■ **DATA FOR THIS TASK**
━━━━━━━━━━━━━━━━━━━━

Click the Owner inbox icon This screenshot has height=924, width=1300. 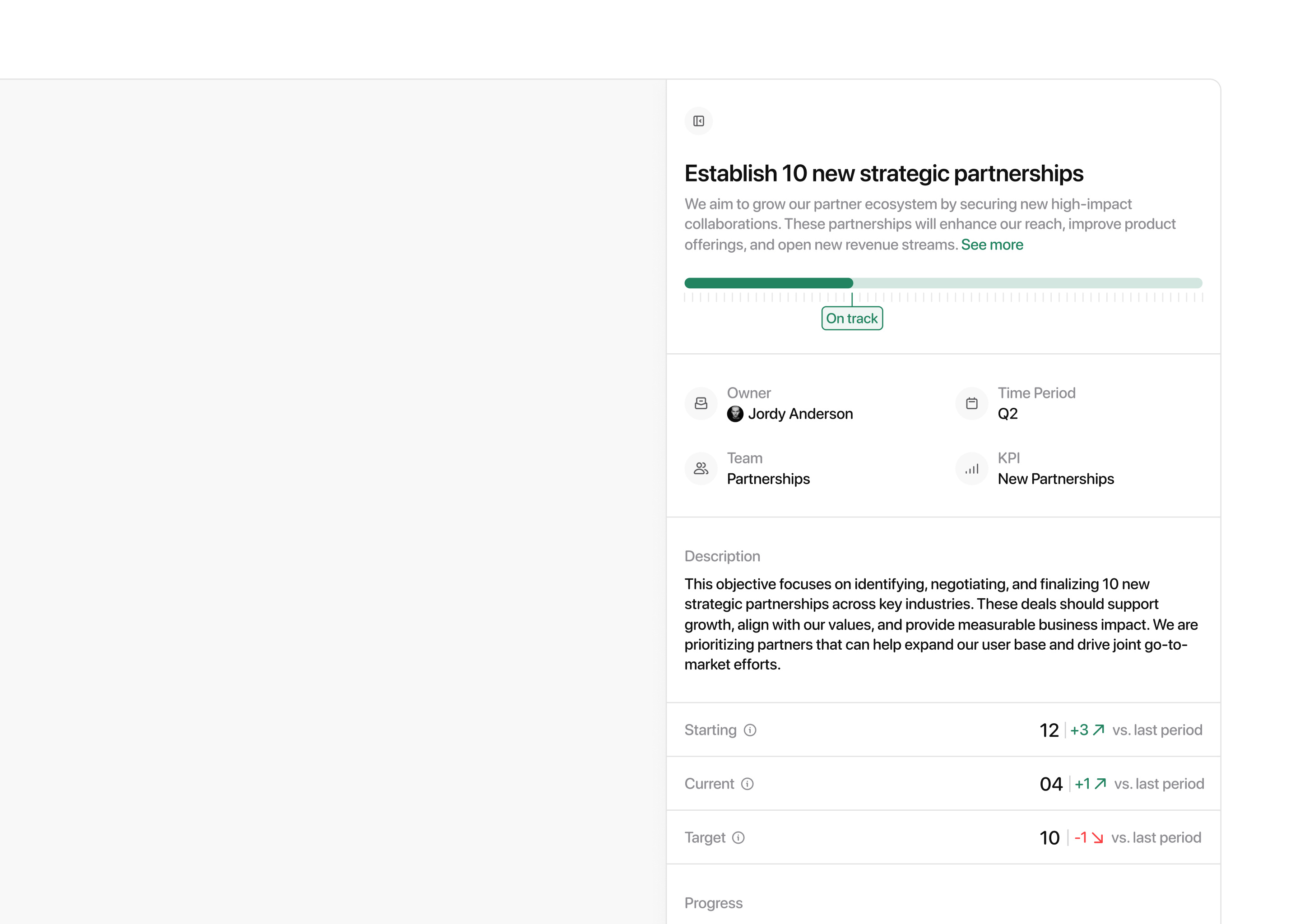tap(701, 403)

━━━━━━━━━━━━━━━━━━━━

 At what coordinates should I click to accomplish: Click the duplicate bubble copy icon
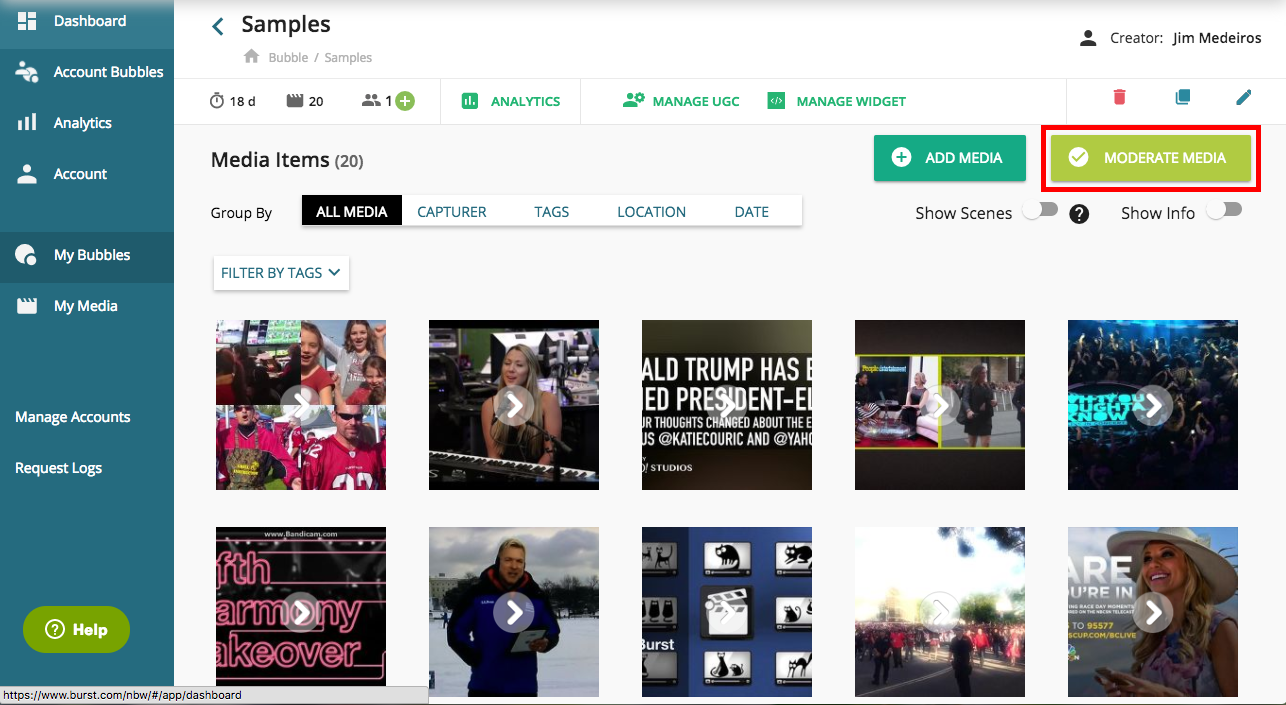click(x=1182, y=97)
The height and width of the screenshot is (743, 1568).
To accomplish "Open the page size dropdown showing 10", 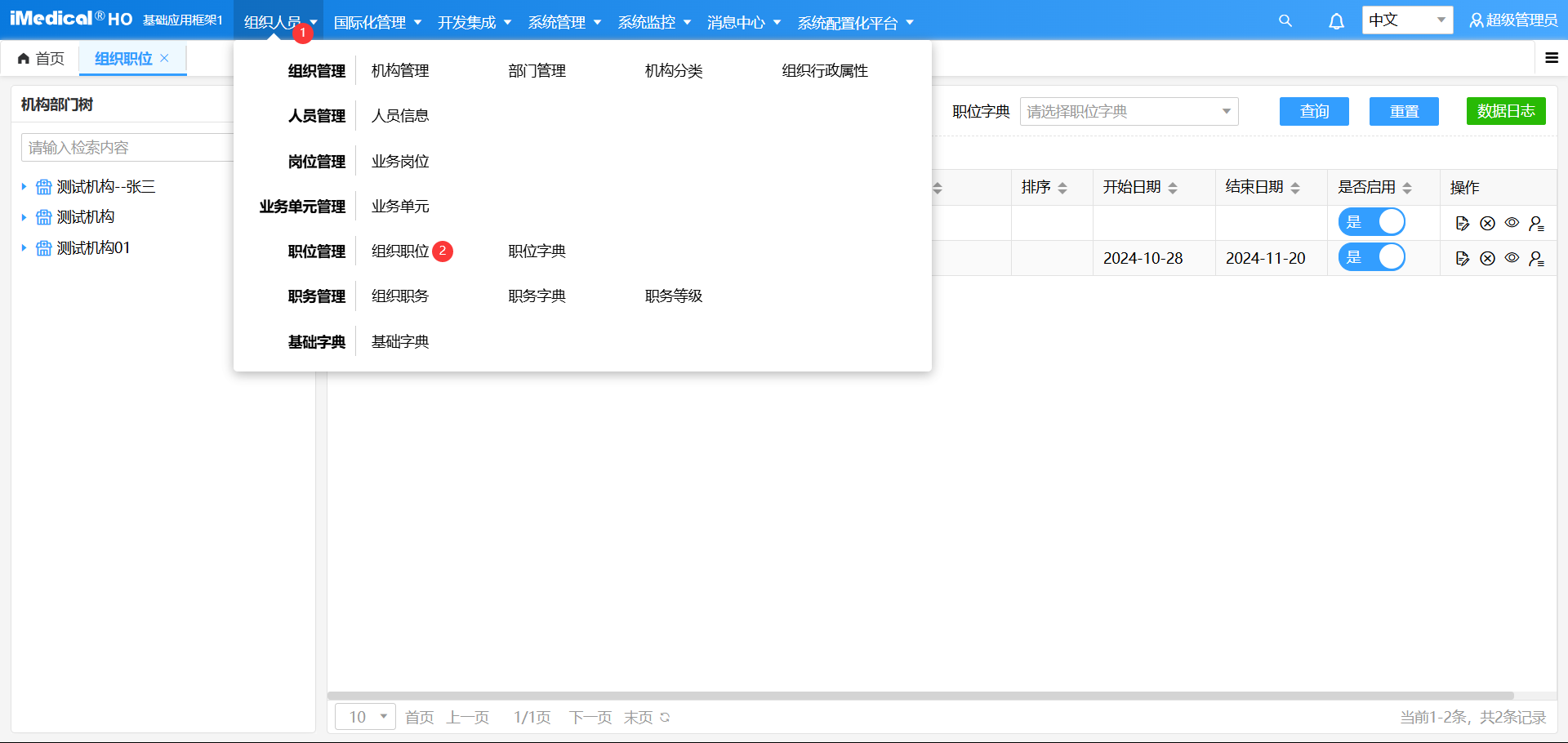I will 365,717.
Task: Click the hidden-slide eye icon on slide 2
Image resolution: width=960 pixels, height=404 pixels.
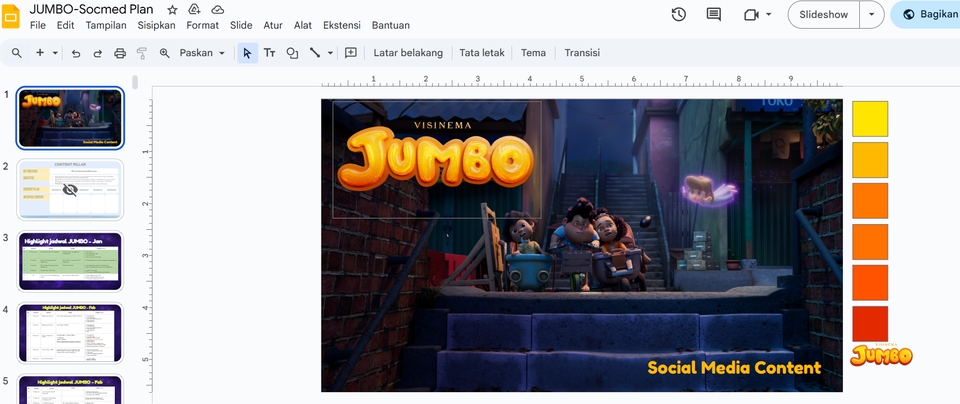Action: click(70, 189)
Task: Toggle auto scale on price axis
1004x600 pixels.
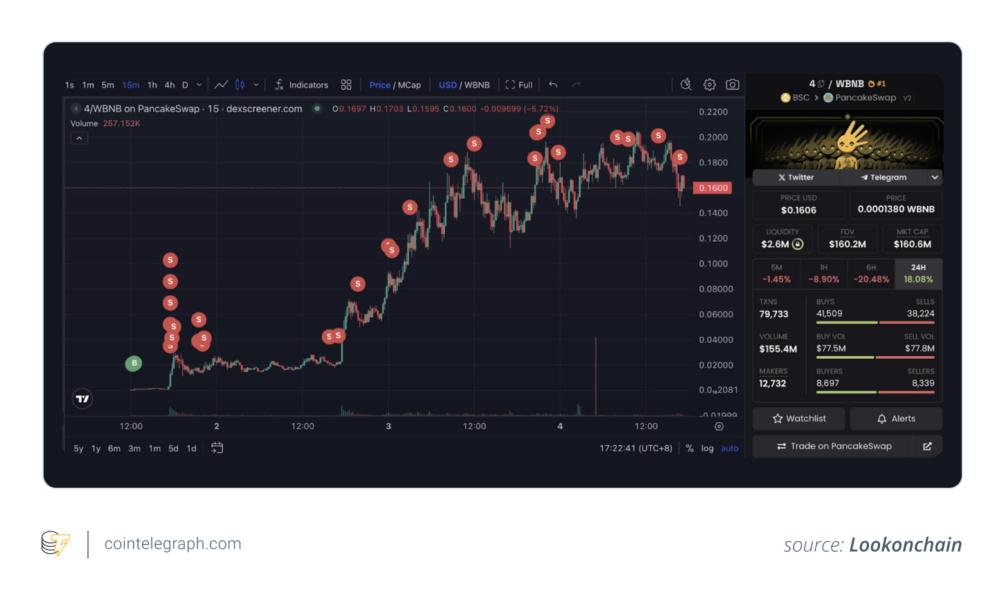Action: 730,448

━━━━━━━━━━━━━━━━━━━━

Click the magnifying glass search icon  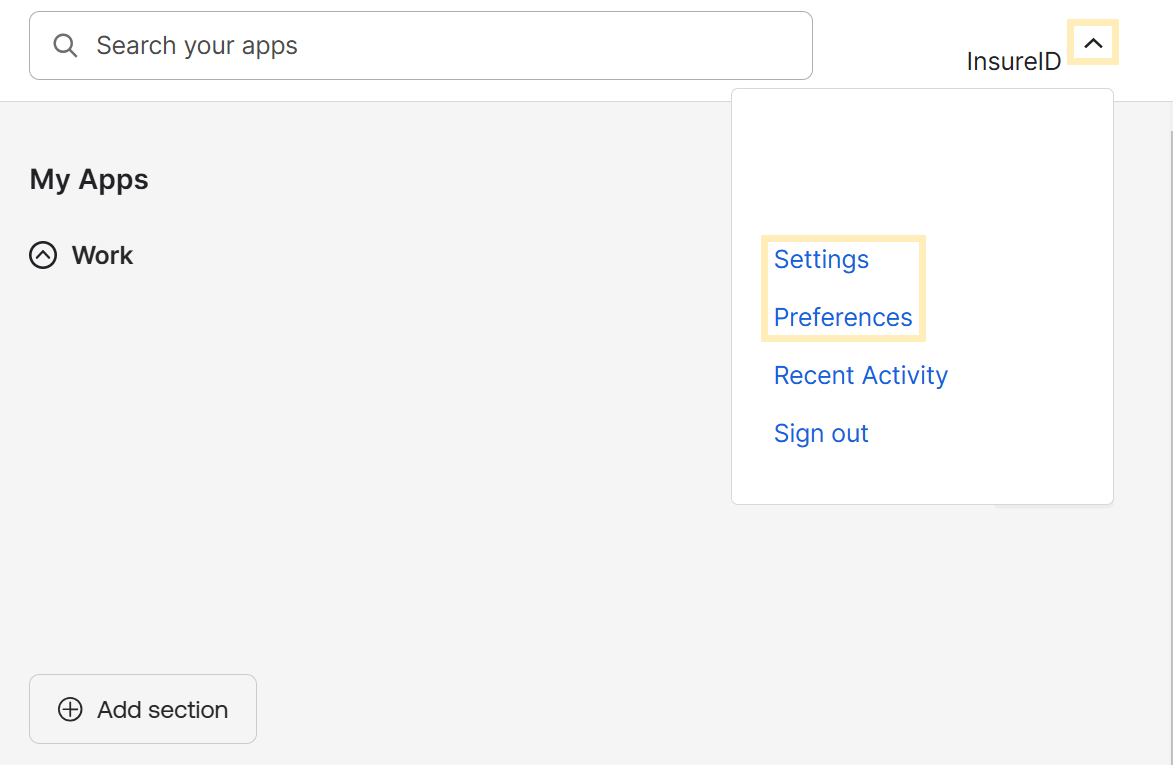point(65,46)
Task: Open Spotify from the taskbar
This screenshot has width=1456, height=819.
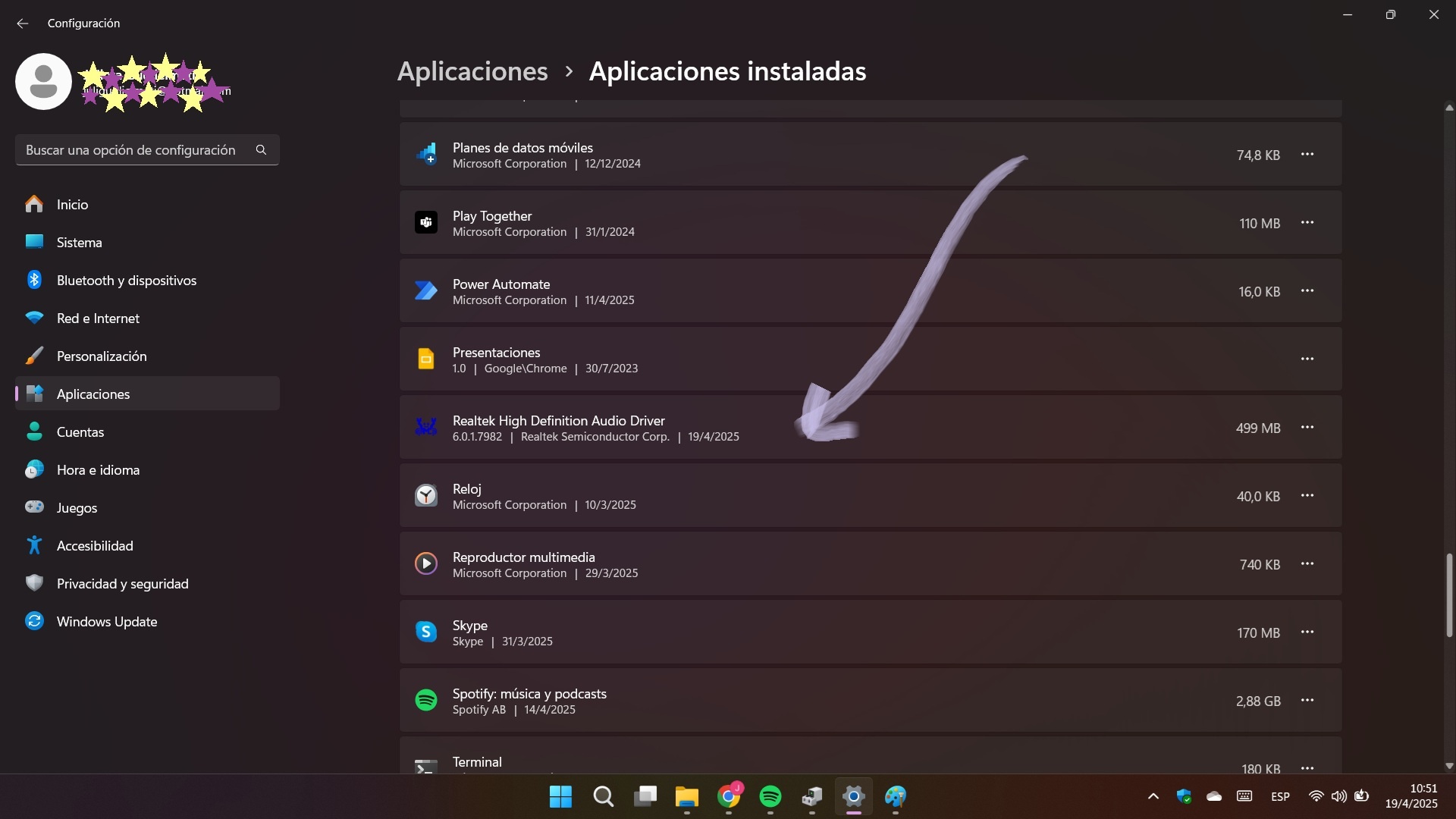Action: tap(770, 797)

━━━━━━━━━━━━━━━━━━━━

■ **EXERCISE DESCRIPTION**
Please format the lines from the one containing "Task: Click the" up to and including the one containing "Action: 730,448" as a numbered list, skipping blank lines and leaving out the pictures.

■ **FINISHED ANSWER**
1. Task: Click the hidden-slide eye icon on slide 2
2. Image resolution: width=960 pixels, height=404 pixels.
3. Action: click(70, 189)
4. Task: Toggle auto scale on price axis
5. 1004x600 pixels.
6. Action: 730,448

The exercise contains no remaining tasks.